多くの場合において、特定の場所で使用可能な型はただひとつのはずだ。しかしC#では、依然として型を明示的に指定する必要がある。今回、ターゲット型(Target-typed)'new'式の提案がC# 9で採用されたことにより、このようなボイラープレートコードは不要になる。
最初の文章に見覚えがあるとすれば、それは昨年1月に、この提案を取り上げているからだ。当時、ターゲット型'new'式のプロトタイプはC# 8の一部だった。結果的には採用されなかったが、開発作業は続けられていて、今回そのステータスが"Merged into 16.7p1"となったのだ。
この機能についてすでに知っているのであれば、全体的なデザインとしては何も変わっていない。事実、構文的には、2017年にC# 7.1で検討されて以来、まったく変更されていないのだ。初めて見るのであれば、基本的にはvarキーワードの反対である。変数宣言の型名を省略するのではなく、値を生成する側での型名を省略するのだ。例を2つ挙げる。
private Dictionary<string, List<int>> field = new Dictionary<string, List<int>>();
private Dictionary<string, List<int>> field = new();
XmlReader.Create(reader, new XmlReaderSettings() { IgnoreWhitespace = true });
XmlReader.Create(reader, new() { IgnoreWhitespace = true });
開発者の視点から見れば一目瞭然だろう。この機能は、冗長か、あるいは単に無意味な型宣言を不要にするものだ。しかし、言語設計の観点からは、多くの問題を考慮しなければならない。
例えば、2つのオーバーロードが可能な場合はどうするのか?コンパイラが"最適"なものを選択するべきか、あるいはoutパラメータの型のみが異なる2つのオーバーロードの場合と同じく、曖昧性エラーとしてマークすべきなのか?
LDMの記事によると、Micosoftは後者を選択した。理由のひとつは、新たなオーバーロードが追加された場合に、重大な変更が発生する可能性を低くするためだ。この"低くする"、という表現に注意してほしい。この手の推論の常として、オーバーロードの追加による問題の影響を受けやすいのだ。
言語設計における一般的な問題として、不適切なオーバーロードを除外するタイミングの決定、というものがある。これまでは、コンパイラがひとつのオーバーロードを選択して、それがジェネリックのパラメータ制約に違反しているために、後になってコンパイルエラーが発生する、というケースがあった。
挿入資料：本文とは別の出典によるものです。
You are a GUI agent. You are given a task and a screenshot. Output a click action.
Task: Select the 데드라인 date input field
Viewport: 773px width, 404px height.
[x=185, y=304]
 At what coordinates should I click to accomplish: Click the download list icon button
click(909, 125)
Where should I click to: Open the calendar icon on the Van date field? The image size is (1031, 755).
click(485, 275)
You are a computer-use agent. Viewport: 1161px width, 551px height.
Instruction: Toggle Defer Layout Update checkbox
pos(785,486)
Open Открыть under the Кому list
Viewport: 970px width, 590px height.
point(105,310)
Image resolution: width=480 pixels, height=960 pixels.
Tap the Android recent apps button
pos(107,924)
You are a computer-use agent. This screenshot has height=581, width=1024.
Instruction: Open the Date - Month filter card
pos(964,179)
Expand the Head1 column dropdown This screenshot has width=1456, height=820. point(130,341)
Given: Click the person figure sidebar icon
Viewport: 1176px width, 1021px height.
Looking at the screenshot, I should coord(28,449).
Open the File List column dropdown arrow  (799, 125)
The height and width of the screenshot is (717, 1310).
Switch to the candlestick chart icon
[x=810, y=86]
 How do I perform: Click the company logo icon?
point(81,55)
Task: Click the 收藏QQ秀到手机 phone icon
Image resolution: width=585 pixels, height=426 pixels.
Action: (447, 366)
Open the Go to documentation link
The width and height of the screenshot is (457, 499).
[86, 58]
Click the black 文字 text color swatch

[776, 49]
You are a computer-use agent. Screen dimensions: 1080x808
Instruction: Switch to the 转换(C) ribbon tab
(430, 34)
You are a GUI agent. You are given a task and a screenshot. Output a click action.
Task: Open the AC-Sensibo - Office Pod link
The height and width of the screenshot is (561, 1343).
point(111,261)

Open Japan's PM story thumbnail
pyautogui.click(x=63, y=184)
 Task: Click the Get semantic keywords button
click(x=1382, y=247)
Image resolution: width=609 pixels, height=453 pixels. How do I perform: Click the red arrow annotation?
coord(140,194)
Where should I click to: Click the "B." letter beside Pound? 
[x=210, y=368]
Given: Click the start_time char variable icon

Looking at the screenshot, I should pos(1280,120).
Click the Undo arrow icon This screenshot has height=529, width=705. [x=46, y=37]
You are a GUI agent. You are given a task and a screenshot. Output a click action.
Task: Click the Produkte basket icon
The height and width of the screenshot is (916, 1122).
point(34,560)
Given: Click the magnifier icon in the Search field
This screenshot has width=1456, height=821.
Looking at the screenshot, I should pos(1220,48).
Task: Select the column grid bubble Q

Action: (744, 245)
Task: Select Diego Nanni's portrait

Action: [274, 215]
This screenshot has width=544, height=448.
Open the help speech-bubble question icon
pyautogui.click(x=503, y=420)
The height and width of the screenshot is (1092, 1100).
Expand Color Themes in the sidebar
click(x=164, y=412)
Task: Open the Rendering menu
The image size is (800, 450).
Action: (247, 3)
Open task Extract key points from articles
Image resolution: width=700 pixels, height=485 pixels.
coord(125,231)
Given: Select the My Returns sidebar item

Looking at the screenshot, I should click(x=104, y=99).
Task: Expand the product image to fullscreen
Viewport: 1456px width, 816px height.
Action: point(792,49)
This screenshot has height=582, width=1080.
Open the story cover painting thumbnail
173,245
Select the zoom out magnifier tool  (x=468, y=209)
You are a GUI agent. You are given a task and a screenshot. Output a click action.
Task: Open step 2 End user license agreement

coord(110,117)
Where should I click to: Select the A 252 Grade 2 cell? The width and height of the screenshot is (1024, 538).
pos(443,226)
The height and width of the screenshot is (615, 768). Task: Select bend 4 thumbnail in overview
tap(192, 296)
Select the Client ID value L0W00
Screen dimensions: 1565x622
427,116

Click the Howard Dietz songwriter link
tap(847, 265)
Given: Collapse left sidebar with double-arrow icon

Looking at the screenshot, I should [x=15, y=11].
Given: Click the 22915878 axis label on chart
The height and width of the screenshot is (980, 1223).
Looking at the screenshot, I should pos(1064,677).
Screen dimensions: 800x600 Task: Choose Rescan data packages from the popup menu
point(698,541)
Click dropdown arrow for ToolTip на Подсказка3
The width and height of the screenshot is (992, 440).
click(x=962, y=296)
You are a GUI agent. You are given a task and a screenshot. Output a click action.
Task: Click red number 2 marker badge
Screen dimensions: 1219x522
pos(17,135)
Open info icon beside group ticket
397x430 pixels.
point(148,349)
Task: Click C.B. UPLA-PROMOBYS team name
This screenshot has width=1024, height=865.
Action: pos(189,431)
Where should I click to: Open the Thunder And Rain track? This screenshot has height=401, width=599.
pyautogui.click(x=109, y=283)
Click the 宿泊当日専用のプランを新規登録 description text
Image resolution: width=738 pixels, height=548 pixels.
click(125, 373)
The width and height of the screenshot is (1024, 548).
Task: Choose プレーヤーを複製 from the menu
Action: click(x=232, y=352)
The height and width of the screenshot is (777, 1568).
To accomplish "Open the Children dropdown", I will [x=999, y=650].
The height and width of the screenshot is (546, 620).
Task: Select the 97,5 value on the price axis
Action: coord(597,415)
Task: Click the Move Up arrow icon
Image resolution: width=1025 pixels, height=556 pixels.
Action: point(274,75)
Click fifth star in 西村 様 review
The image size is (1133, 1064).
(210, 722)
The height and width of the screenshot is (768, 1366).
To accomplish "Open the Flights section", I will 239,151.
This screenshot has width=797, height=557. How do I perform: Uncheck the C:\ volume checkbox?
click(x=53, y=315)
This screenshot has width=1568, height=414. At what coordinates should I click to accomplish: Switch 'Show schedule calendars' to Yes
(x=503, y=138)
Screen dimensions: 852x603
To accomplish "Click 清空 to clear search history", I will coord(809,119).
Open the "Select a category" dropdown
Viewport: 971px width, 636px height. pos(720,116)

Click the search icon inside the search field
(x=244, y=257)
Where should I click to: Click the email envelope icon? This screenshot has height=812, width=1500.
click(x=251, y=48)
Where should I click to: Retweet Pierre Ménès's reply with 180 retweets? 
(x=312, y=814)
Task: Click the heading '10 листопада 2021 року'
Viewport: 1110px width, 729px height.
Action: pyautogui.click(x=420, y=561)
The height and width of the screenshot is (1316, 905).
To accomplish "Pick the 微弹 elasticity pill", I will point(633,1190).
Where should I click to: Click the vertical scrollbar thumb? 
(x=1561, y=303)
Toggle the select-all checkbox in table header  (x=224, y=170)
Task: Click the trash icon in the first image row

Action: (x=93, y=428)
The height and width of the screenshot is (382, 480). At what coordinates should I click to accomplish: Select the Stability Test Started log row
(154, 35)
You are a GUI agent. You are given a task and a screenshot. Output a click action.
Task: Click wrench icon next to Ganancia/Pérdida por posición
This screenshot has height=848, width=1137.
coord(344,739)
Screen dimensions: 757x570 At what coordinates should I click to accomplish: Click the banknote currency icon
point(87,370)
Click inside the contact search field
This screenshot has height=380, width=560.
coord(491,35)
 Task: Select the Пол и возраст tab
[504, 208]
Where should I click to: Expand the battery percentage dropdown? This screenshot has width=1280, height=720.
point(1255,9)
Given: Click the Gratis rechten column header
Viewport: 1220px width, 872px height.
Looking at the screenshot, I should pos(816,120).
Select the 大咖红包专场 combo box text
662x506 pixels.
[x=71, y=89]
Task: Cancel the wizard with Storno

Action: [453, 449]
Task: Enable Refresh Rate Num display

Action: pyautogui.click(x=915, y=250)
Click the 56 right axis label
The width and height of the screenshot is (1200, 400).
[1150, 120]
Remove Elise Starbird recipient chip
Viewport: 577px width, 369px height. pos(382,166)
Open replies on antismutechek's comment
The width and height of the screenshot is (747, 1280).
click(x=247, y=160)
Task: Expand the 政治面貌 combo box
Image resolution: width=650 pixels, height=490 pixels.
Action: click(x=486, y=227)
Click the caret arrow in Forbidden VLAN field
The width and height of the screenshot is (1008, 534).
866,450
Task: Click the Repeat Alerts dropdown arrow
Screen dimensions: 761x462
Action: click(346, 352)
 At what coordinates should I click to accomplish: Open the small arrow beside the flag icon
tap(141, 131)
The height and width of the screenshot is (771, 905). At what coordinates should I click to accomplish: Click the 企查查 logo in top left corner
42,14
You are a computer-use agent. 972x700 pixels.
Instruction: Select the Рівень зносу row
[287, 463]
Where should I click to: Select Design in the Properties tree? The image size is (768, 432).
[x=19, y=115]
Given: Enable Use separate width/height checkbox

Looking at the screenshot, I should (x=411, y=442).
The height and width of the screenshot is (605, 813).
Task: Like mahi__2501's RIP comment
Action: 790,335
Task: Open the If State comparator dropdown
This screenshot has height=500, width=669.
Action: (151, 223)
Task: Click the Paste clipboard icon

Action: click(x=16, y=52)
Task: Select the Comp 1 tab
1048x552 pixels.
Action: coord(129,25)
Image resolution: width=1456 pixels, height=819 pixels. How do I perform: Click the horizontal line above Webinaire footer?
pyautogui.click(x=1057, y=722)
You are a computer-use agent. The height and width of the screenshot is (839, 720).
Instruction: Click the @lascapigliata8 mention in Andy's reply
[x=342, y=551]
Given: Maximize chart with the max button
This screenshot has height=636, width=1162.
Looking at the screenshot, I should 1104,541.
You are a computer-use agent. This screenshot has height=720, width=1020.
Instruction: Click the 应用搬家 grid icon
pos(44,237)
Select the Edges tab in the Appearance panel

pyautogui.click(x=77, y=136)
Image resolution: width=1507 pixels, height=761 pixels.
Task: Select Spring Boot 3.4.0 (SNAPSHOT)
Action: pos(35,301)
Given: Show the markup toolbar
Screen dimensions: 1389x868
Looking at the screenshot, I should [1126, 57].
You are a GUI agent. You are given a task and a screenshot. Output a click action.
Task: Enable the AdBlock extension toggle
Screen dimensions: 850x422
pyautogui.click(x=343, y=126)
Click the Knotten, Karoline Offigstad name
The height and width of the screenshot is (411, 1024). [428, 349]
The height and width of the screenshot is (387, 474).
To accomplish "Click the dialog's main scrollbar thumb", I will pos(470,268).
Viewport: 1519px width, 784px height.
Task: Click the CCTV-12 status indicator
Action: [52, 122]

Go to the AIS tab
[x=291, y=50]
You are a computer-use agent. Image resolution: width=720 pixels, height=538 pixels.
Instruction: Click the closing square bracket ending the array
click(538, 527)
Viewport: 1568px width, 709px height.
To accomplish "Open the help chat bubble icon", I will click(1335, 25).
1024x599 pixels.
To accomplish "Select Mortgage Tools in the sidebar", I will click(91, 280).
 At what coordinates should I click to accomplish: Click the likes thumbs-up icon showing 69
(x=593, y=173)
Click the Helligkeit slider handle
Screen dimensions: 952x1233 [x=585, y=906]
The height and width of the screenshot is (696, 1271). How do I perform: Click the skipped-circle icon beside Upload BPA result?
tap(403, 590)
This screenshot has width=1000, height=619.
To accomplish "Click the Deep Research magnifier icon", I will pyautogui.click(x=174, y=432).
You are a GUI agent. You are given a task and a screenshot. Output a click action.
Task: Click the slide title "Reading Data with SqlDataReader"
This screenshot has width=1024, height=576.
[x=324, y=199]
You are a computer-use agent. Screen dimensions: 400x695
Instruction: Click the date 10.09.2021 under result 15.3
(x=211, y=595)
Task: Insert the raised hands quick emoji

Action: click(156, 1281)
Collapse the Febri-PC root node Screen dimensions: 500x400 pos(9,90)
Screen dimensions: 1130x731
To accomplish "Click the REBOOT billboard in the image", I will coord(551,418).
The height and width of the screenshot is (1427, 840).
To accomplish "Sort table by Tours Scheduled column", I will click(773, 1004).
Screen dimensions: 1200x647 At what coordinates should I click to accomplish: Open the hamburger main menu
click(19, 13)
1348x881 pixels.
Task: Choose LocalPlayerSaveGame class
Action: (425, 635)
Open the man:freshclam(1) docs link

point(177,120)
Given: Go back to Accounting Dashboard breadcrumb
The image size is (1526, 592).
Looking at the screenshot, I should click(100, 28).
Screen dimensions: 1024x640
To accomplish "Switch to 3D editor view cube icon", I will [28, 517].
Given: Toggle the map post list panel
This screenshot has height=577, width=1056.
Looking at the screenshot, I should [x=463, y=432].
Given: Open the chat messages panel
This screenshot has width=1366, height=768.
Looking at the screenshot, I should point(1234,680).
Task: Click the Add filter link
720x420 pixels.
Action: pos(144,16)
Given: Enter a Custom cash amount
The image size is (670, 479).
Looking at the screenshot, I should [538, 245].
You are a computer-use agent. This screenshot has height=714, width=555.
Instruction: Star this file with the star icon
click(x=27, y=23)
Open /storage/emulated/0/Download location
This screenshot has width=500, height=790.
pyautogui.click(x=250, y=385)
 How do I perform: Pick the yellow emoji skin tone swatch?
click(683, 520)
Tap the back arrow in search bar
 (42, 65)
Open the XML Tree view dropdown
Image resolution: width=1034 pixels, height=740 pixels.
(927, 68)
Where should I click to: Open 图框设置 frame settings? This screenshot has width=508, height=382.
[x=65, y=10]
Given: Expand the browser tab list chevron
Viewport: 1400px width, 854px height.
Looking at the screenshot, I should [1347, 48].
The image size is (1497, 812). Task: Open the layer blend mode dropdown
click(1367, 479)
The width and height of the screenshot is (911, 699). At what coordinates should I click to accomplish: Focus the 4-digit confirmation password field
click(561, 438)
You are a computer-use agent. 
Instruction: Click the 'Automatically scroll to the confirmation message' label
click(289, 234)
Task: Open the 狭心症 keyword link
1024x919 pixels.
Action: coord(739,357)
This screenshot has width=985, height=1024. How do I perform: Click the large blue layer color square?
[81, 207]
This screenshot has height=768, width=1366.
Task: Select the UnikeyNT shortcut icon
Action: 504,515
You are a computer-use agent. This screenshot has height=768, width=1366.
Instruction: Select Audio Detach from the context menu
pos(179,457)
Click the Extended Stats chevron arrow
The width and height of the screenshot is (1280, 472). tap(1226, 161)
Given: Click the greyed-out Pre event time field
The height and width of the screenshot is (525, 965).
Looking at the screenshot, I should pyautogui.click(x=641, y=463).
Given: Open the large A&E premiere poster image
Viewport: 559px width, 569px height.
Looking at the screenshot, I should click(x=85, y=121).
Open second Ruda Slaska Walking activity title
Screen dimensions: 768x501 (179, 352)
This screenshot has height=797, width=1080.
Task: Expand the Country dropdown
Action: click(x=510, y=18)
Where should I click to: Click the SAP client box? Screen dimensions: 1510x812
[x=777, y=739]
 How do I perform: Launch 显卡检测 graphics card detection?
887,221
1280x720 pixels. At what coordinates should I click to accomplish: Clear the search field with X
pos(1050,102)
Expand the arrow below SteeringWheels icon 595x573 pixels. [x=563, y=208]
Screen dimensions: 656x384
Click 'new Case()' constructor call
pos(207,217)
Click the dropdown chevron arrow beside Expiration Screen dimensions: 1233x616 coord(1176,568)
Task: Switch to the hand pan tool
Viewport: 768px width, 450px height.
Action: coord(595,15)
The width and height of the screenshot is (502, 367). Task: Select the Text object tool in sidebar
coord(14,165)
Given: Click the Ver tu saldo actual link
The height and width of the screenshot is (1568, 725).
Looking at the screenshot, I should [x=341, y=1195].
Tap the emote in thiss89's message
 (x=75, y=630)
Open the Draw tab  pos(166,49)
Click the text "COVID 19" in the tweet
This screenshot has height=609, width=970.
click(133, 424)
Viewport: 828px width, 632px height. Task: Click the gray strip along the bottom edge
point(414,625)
これは"Late Filter Approach"と呼ばれるアプローチで、コンパイラの設計が簡略化できる反面、コードの任意の部分においてコンパイラが適切なオーバーロードを検出する確率は低くなる。
これに対して"Early Filter Approach"は、可能な限り多くのオーバーロードの除外を事前に試みる方法である。この場合は、より適切なマッチングを見つけられる可能性が高まるのと引き換えに、コンパイラは複雑なものになる。LDMの記事から例を紹介しよう。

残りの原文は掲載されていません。